Step Two: Find a Faculty Sponsor

The faculty member supervises the academic component of the internship. The most natural "fit" is a faculty member whose research interests match the content of your internship. You might also approach faculty with whom you already have a working relationship.

When you approach a faculty member, be as prepared and as specific as possible. 

  1. Produce a written proposal that is as specific as you can possibly make it. This is a proposal for an academic project connected with the internship area, not a proposal for your site work. Remember that you are not getting credit for the internship itself or the work you do there, but for an academic project connected to that work (e.g., a paper, etc.).
  2. Email your selected faculty member and ask if it would be appropriate to meet during office hours. Offer to email or leave the proposal ahead of time, or to bring it when you meet.
  3. At your meeting, make your pitch and demonstrate that you are self-directed, motivated, responsible, and capable.
Step Three: Complete the Necessary Paperwork

You can pick up hard copies of the relevant forms outside Sociology Advising Office (SAV 203). When you have completed the registration form, turn it in to the Sociology Advising Office, and we will register you for the credits. The number of credits you receive from your internship is based on the number of weekly hours you dedicate to your internship site.

Along with completing the SOC 399 Registration Form, your site supervisor must complete a Site Evaluation at the end of your internship. Give your supervisor the form (downloadable below) and have him or her send it to the address listed.

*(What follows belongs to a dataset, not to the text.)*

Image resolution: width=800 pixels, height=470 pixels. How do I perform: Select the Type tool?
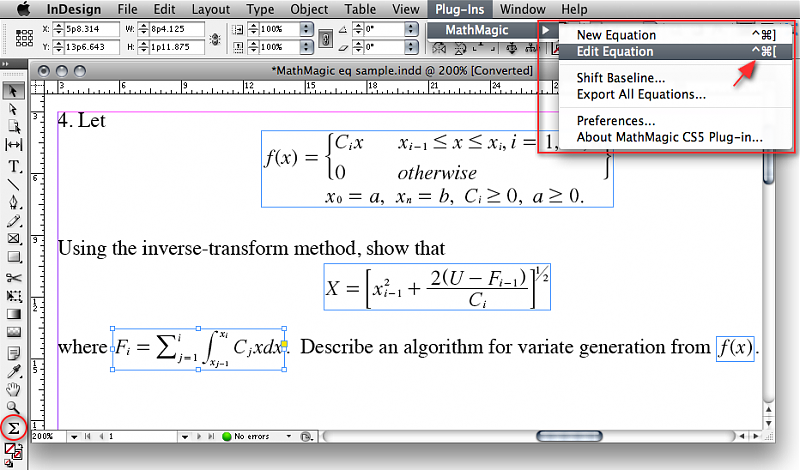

You can receive 2-5 credits of SOC 399 depending on the work you arrange with your faculty sponsor. The general guideline is 3 hours per week, per credit received. All credits in SOC 399 are graded C/NC. You can count up to 5 credits of SOC 399/499 (Independent Research credits) toward the Sociology Elective Requirement.

Independent Research Internship (SOC 499)

ndependent research (SOC 499) in sociology allows students to work closely with faculty on current faculty research projects or on student and faculty designed projects. Similar to internships, independent research can be a valuable part of the undergraduate program, providing experience critical to future employment and graduate work.

Independent research is best suited to students who have a particular research subject they want to investigate and are prepared to find a faculty sponsor and work closely with them on either a jointly designed or already existing research project. Independent study is normally open only to juniors and seniors. Students must provide a written proposal outlining the objectives and research strategy of their project.

Students interested in independent research should also be aware of SOC 494, the Sociology Practica. Practica courses are organized by the department in cooperation with local organizations like schools, businesses, and government programs to immerse sociology students in real-world projects and help them gain valuable experience beyond the classroom.

Students may also receive 2-5 credits through SOC 499. Registering for SOC 499 credit involves two steps:

  • Find a faculty supervisor
  • Complete the SOC 499 Registration Form
Step One: Find a Faculty Supervisor

Think about contacting a faculty member whose class you enjoyed taking or whose research area interests you. You can also look at faculty areas of interest and/or ongoing research to find a faculty member or project that interests you and then contact that faculty member via email.

Step Two: Complete the SOC 499 Registration Form

You can pick up a hard copy of the SOC 499 Registration Form outside the Sociology Advising Office (SAV 203), or access it below. When your faculty sponsor has signed your form and you have attached your research proposal, turn it in to the Sociology Advising Office and we will register you for the credits.